**Your task**
Look below for the line with "Click the undo arrow in toolbar", then repeat it and all lines after it, exactly, minus any pictures.

**Records provided**
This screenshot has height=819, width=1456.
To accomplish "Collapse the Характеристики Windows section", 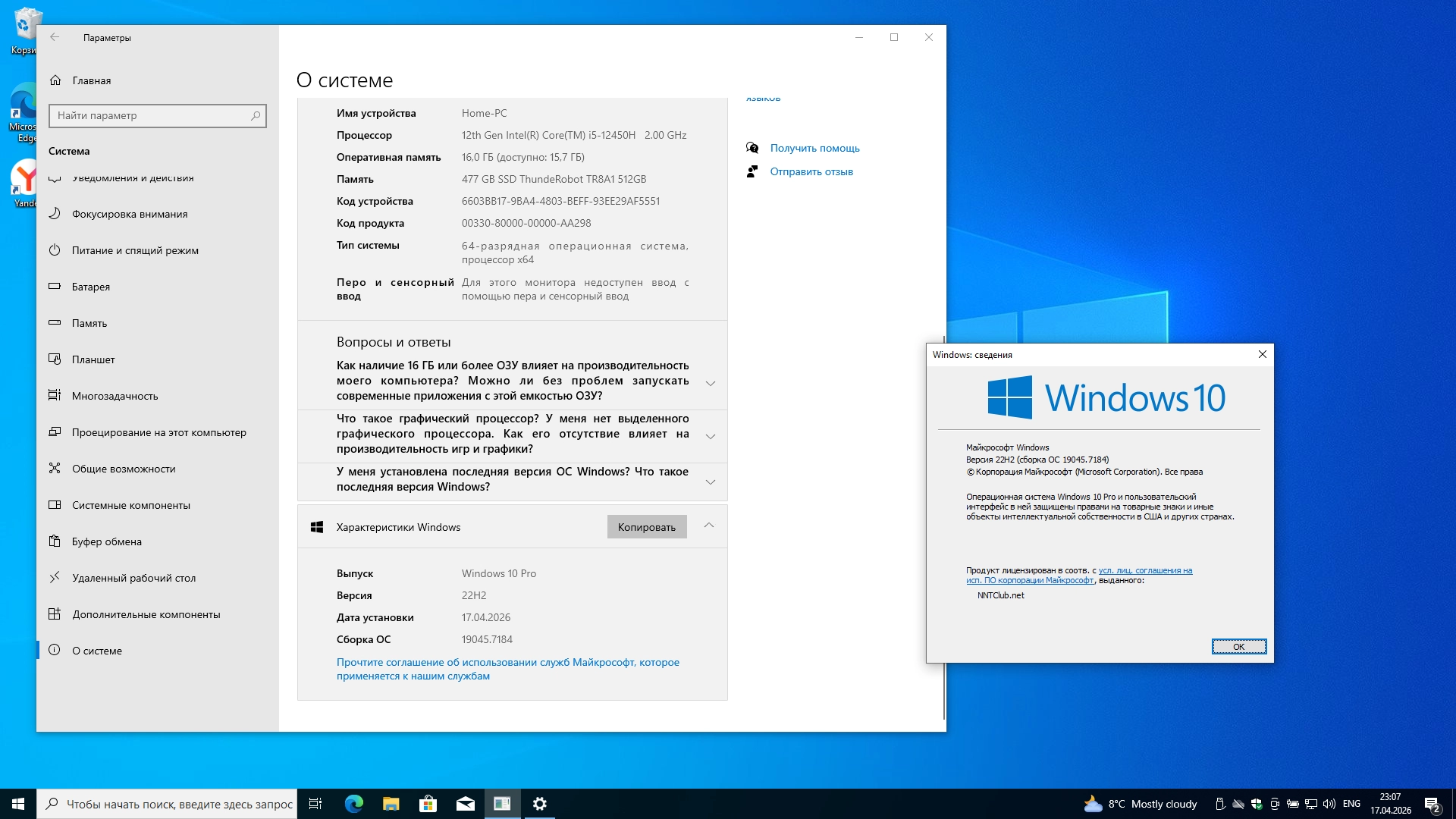I will coord(708,526).
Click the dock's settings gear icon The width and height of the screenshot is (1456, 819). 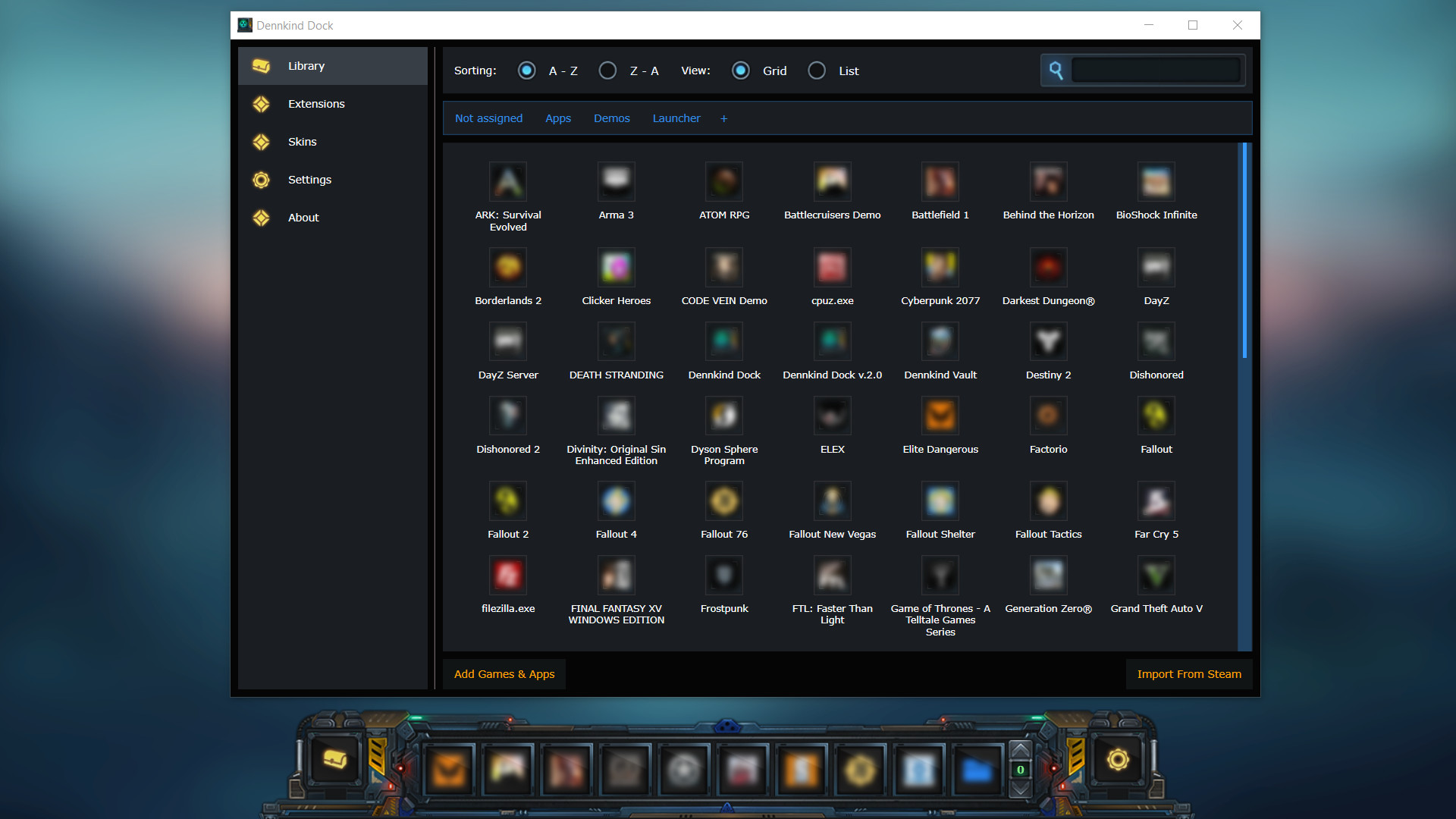click(1118, 759)
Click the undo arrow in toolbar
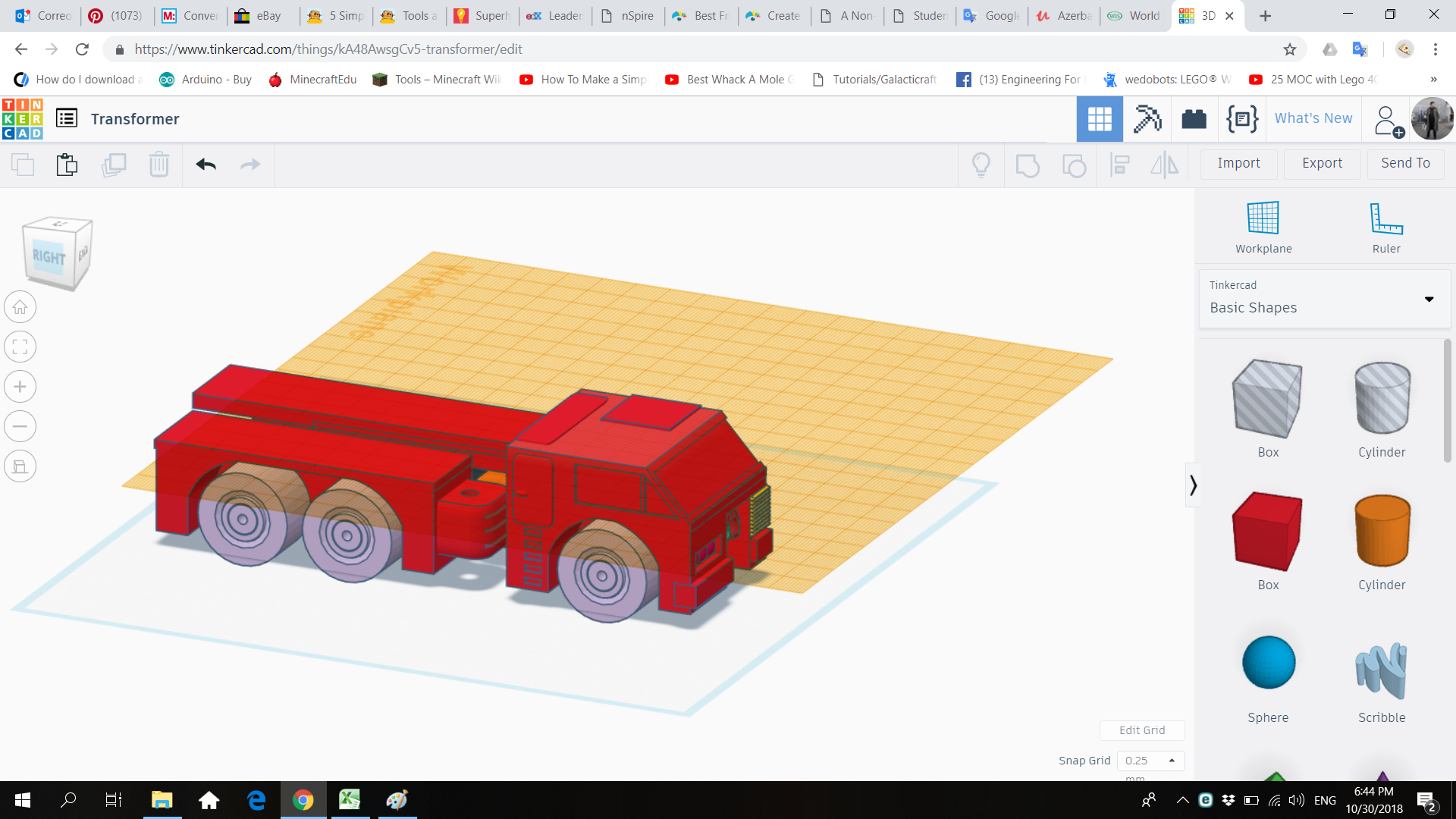The height and width of the screenshot is (819, 1456). pyautogui.click(x=206, y=165)
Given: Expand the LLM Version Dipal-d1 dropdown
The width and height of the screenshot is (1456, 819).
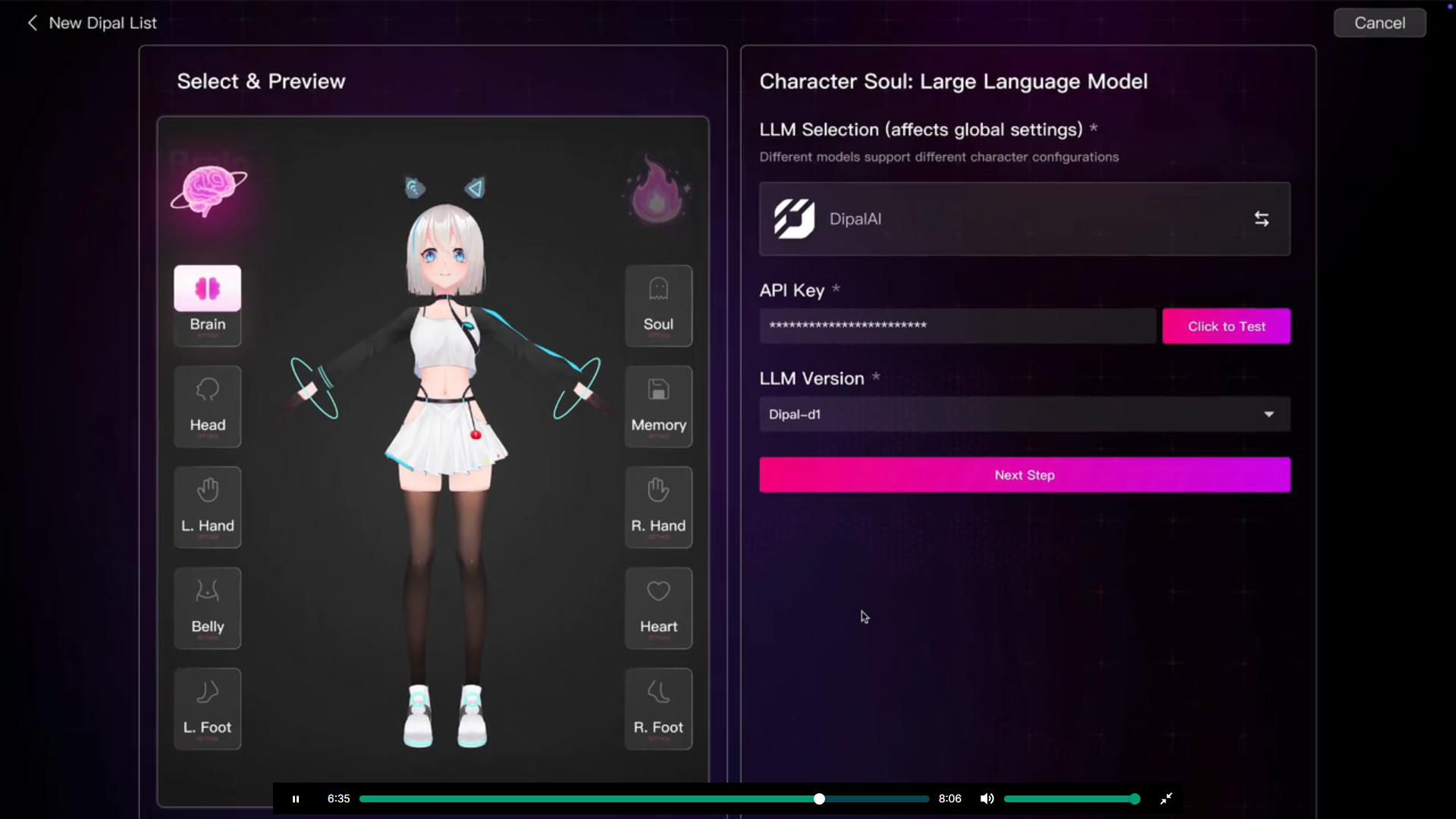Looking at the screenshot, I should click(x=1269, y=414).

**Solution for this task**
Click the undo arrow in toolbar
The height and width of the screenshot is (819, 1456). pyautogui.click(x=206, y=165)
Given: Expand the LLM Version Dipal-d1 dropdown
The width and height of the screenshot is (1456, 819).
Looking at the screenshot, I should click(x=1269, y=414).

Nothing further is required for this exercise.